**Task requirements:** Print the following items word for word, reproducing every line unchanged.

**Data supplied:**
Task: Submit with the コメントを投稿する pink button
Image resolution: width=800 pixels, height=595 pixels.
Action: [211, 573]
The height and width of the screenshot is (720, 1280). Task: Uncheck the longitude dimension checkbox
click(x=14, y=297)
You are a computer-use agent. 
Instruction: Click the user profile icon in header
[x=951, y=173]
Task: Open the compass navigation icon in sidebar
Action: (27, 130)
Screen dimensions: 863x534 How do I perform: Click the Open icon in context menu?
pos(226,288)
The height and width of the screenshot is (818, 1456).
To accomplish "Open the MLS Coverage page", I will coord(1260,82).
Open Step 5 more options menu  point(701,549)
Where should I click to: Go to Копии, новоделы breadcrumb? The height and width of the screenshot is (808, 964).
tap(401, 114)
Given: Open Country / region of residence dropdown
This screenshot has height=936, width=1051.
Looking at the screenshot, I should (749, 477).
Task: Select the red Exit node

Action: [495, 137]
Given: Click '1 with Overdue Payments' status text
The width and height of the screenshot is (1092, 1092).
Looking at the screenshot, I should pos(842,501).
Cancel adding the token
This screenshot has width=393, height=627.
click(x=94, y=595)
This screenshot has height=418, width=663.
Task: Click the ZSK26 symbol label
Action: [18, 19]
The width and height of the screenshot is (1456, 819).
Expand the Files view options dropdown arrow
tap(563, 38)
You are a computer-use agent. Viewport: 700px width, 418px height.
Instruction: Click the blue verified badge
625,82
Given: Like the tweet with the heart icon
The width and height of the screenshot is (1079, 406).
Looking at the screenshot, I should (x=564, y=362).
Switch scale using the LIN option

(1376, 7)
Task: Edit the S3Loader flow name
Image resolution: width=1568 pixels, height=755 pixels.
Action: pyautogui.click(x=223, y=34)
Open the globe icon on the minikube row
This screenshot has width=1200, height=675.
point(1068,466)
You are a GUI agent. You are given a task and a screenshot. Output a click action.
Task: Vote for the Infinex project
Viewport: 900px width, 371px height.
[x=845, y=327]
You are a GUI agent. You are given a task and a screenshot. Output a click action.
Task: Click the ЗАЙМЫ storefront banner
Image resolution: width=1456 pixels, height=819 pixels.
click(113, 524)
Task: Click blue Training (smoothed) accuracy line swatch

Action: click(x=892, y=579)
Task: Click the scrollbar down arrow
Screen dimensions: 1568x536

**The solution:**
Task: Submit with the コメントを投稿する pink button
Image resolution: width=800 pixels, height=595 pixels.
Action: [211, 573]
The height and width of the screenshot is (720, 1280). Task: Uncheck the longitude dimension checkbox
click(x=14, y=297)
You are a computer-use agent. 
Instruction: Click the user profile icon in header
[x=951, y=173]
Task: Open the compass navigation icon in sidebar
Action: (27, 130)
Screen dimensions: 863x534 How do I perform: Click the Open icon in context menu?
pos(226,288)
The height and width of the screenshot is (818, 1456).
To accomplish "Open the MLS Coverage page", I will coord(1260,82).
Open Step 5 more options menu  point(701,549)
Where should I click to: Go to Копии, новоделы breadcrumb? The height and width of the screenshot is (808, 964).
tap(401, 114)
Given: Open Country / region of residence dropdown
This screenshot has height=936, width=1051.
Looking at the screenshot, I should (749, 477).
Task: Select the red Exit node

Action: [495, 137]
Given: Click '1 with Overdue Payments' status text
The width and height of the screenshot is (1092, 1092).
Looking at the screenshot, I should pos(842,501).
Cancel adding the token
This screenshot has width=393, height=627.
click(x=94, y=595)
This screenshot has height=418, width=663.
Task: Click the ZSK26 symbol label
Action: [18, 19]
The width and height of the screenshot is (1456, 819).
Expand the Files view options dropdown arrow
tap(563, 38)
You are a computer-use agent. Viewport: 700px width, 418px height.
Instruction: Click the blue verified badge
625,82
Given: Like the tweet with the heart icon
The width and height of the screenshot is (1079, 406).
Looking at the screenshot, I should (x=564, y=362).
Switch scale using the LIN option

(1376, 7)
Task: Edit the S3Loader flow name
Image resolution: width=1568 pixels, height=755 pixels.
Action: pyautogui.click(x=223, y=34)
Open the globe icon on the minikube row
This screenshot has width=1200, height=675.
point(1068,466)
You are a GUI agent. You are given a task and a screenshot. Output a click action.
Task: Vote for the Infinex project
Viewport: 900px width, 371px height.
[x=845, y=327]
You are a GUI agent. You are given a task and a screenshot. Output a click action.
Task: Click the ЗАЙМЫ storefront banner
Image resolution: width=1456 pixels, height=819 pixels.
click(113, 524)
Task: Click blue Training (smoothed) accuracy line swatch

Action: click(x=892, y=579)
Task: Click the scrollbar down arrow
Screen dimensions: 1568x536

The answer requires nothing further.